She anxiously searched the group for long auburn hair and lean legs, without success. X was nowhere to be seen.
Mayson couldn’t wait to see her. To admire her out from under the strobe lights. Though she was hotter than the barrel on a squeeze machine gun beneath those arching lights.
“You owe me ice cream for this. Triple scoops. Do you know how much I pay for manicures?” Eric said.
Mayson cocked a brow at him. “You’re a serious closet case.”
Eric snapped his fingers in a Z formation and put a sway in his walk. “You know you want this, girl. Trust me, I’m all lesbian. I could teach even you a thing or two.”
Mayson chuckled. “You’re scaring me.”
A woman Mayson assumed to be the owner of Visions headed toward them with an outstretched hand, sweet smile, and a clipboard tucked against her chest. “Thank you so much for coming out today. It’s great to meet you.”
Mayson shook her hand. “Glad we could be of help. Where do you want us to work?”
The woman looked startled for a few seconds, then pointed them toward an overgrown section near the center of the park.
Two shovels later, Mayson and Eric started digging out the dead bushes and shrubbery. The nursery owner she’d called at seven that morning promised her order of trees, bushes, and flowers would arrive before ten.
What a shame the park had gotten so overgrown. Mayson was ashamed to admit she wouldn’t normally be involved personally with a community event like this. Her full life left little time to devote to less-than-pressing matters, but the prospect of seeing X again climbed the rung of importance.
Several kids squealed in the distance as they played dodge ball. She watched them with admiration and recalled coming here as a child to play in the wading pools on hot days, running through the thick, soft grass with her bare feet.

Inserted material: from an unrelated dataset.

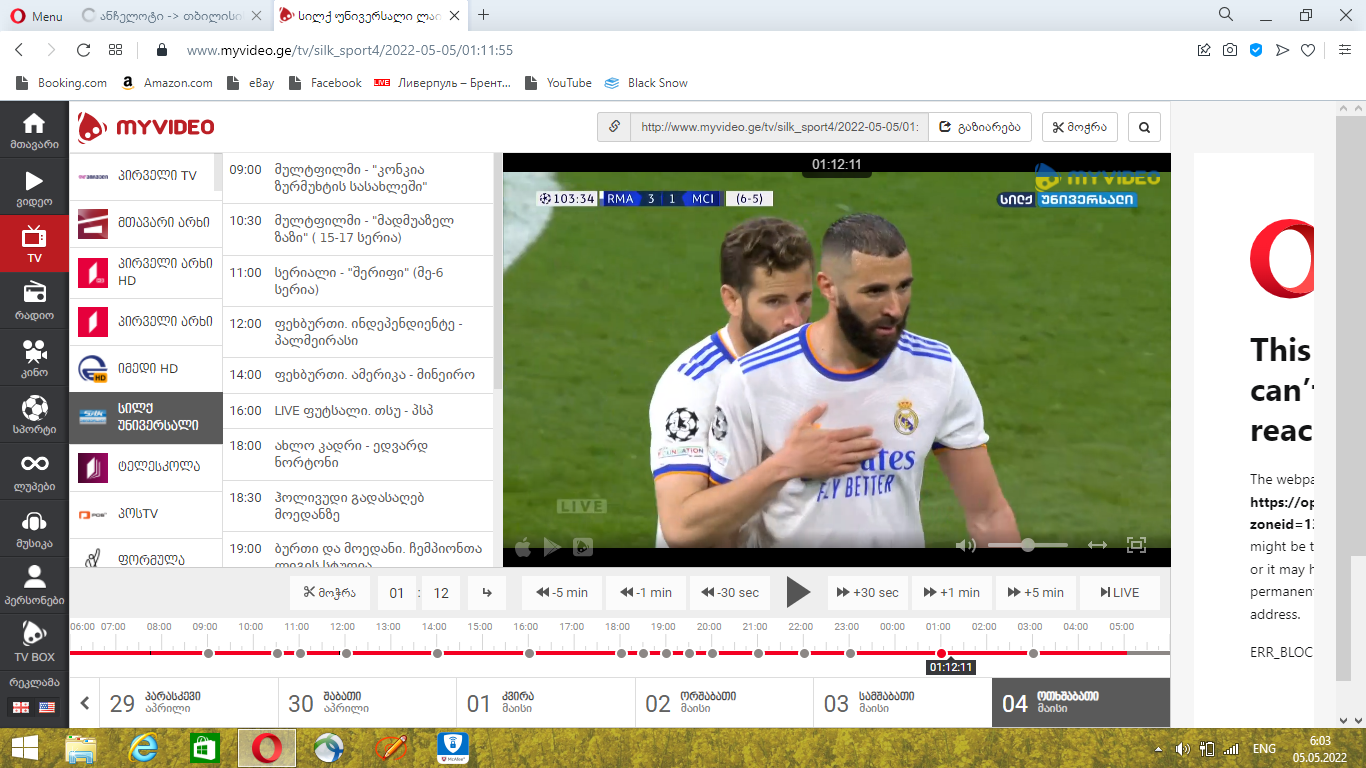
Task: Switch the site language to Georgian flag
Action: coord(20,707)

Though one bad memory sprang to mind. The day she’d shoved the cute brunette into the water fountain on a dare from her friends. It had been a cruel thing to do, and the quiet girl hadn’t deserved to be treated like that. Peer pressure had been the reason, a need to fit in, to not be different from them.
Fact was, she was exactly like them. Well, in one respect she was. They liked the girls. So did Mayson. They wanted to kiss the girls. So did Mayson. It would have been suicide to admit something so personal to them. Kids of their stature, with Baptist beliefs whispering in their ears, and parents who could whip up a storm of disapproval with dire consequences, would have made her life a living hell with that kind of secret.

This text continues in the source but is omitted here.